**Required work**. Please return every line in the following data that includes the string "пожароопасного".

+ + + + + + +

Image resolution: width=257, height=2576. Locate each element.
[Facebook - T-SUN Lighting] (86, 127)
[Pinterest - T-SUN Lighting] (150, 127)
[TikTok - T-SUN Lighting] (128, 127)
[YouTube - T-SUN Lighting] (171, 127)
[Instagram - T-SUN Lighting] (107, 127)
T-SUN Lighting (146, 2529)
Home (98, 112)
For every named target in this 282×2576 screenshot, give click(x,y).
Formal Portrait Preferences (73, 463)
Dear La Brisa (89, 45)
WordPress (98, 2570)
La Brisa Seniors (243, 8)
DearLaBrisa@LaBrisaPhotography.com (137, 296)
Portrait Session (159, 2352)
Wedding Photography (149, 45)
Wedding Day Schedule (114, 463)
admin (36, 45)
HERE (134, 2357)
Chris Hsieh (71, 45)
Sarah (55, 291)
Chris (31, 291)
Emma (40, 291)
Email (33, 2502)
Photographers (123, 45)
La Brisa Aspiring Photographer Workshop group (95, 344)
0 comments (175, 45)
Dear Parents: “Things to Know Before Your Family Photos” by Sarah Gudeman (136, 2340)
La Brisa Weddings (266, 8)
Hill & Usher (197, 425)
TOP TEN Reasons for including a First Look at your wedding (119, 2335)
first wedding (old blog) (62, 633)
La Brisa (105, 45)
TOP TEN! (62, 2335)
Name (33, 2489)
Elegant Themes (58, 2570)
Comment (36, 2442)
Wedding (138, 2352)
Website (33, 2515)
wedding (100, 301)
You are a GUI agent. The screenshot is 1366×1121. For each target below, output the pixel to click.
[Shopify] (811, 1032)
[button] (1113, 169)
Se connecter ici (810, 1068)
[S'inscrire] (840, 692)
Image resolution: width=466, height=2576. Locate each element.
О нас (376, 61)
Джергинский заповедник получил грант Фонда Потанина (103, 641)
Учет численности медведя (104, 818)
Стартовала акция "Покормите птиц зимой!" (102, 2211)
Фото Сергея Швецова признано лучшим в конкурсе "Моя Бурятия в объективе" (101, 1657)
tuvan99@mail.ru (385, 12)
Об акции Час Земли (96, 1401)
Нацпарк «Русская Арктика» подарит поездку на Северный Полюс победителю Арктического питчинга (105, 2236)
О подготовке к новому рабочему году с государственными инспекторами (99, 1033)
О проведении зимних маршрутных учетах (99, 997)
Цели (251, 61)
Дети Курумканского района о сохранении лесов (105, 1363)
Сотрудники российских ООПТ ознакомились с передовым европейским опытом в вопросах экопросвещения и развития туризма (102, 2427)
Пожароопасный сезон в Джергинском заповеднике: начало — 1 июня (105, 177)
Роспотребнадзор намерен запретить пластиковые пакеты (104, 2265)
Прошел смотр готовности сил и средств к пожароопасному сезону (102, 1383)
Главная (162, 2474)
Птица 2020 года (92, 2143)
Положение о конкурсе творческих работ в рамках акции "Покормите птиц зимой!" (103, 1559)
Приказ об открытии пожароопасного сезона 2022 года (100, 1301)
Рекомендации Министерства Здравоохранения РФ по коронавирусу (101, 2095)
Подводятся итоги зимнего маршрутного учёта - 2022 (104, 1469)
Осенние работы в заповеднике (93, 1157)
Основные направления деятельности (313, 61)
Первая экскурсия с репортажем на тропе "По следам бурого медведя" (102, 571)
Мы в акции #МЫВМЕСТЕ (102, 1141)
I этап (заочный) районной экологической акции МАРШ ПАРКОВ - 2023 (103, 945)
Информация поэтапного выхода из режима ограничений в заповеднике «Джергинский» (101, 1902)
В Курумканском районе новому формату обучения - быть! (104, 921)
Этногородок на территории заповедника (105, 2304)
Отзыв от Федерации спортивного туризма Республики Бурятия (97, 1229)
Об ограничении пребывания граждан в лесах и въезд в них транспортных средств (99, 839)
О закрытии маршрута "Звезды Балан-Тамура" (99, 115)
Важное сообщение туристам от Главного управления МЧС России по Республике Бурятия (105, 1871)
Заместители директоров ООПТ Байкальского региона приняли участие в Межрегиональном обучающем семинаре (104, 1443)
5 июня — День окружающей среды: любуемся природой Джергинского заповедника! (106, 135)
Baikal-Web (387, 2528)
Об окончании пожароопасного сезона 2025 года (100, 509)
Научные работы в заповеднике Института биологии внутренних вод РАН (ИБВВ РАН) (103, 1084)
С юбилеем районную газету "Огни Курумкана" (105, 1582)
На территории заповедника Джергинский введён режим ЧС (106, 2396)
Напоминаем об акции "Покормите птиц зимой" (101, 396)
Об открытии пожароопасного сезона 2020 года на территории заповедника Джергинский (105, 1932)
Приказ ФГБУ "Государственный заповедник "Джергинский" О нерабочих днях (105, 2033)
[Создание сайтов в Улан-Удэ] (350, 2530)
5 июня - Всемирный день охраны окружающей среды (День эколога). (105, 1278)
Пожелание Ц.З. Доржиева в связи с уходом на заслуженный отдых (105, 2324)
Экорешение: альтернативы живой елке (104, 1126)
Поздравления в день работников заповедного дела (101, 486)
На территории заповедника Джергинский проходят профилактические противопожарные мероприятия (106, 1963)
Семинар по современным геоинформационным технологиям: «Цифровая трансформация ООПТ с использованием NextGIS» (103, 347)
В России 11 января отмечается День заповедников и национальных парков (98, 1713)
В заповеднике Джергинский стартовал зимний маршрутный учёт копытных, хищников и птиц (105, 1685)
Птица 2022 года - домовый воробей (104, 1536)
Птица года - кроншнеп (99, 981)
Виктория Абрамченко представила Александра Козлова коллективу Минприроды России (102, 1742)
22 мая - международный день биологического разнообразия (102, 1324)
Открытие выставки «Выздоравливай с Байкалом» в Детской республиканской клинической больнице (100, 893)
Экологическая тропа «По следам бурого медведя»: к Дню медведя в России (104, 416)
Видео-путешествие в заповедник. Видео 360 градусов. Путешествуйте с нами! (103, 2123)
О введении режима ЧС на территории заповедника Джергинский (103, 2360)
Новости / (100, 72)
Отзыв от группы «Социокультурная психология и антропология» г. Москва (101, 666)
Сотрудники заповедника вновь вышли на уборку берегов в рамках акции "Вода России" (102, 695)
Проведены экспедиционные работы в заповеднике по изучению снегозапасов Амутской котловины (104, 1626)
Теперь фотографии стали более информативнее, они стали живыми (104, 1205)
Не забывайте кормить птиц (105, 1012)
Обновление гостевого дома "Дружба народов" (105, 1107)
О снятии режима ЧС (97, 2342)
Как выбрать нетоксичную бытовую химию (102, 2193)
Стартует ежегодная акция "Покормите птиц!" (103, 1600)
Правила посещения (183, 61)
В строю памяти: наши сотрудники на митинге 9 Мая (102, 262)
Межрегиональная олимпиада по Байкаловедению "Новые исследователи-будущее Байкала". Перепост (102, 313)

+ + + + + + +

**Completed exercise**.
Приказ об открытии пожароопасного сезона 2022 года (100, 1301)
Об окончании пожароопасного сезона 2025 года (100, 509)
Об открытии пожароопасного сезона 2020 года на территории заповедника Джергинский (105, 1932)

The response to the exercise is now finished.